= Beginning of Section =

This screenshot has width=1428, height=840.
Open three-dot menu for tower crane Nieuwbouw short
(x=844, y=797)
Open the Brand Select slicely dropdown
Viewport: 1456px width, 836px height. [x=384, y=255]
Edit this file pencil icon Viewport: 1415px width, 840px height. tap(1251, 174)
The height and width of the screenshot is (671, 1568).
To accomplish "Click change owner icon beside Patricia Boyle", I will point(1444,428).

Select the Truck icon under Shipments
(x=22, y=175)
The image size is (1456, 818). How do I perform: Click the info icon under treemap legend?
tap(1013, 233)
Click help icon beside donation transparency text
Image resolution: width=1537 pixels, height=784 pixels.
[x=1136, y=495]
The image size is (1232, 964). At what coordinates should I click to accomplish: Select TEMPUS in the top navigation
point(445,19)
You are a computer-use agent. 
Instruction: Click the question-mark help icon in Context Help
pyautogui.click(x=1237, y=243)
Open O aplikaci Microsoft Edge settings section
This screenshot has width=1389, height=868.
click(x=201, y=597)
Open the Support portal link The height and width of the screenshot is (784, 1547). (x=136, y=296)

= End of Section =

#### Exercise objective
A complete, exact copy of the material is the expected answer.

#### Exercise output
This screenshot has width=1428, height=840.
Open three-dot menu for tower crane Nieuwbouw short
(x=844, y=797)
Open the Brand Select slicely dropdown
Viewport: 1456px width, 836px height. [x=384, y=255]
Edit this file pencil icon Viewport: 1415px width, 840px height. tap(1251, 174)
The height and width of the screenshot is (671, 1568).
To accomplish "Click change owner icon beside Patricia Boyle", I will point(1444,428).

Select the Truck icon under Shipments
(x=22, y=175)
The image size is (1456, 818). How do I perform: Click the info icon under treemap legend?
tap(1013, 233)
Click help icon beside donation transparency text
Image resolution: width=1537 pixels, height=784 pixels.
[x=1136, y=495]
The image size is (1232, 964). At what coordinates should I click to accomplish: Select TEMPUS in the top navigation
point(445,19)
You are a computer-use agent. 
Instruction: Click the question-mark help icon in Context Help
pyautogui.click(x=1237, y=243)
Open O aplikaci Microsoft Edge settings section
This screenshot has width=1389, height=868.
click(x=201, y=597)
Open the Support portal link The height and width of the screenshot is (784, 1547). (x=136, y=296)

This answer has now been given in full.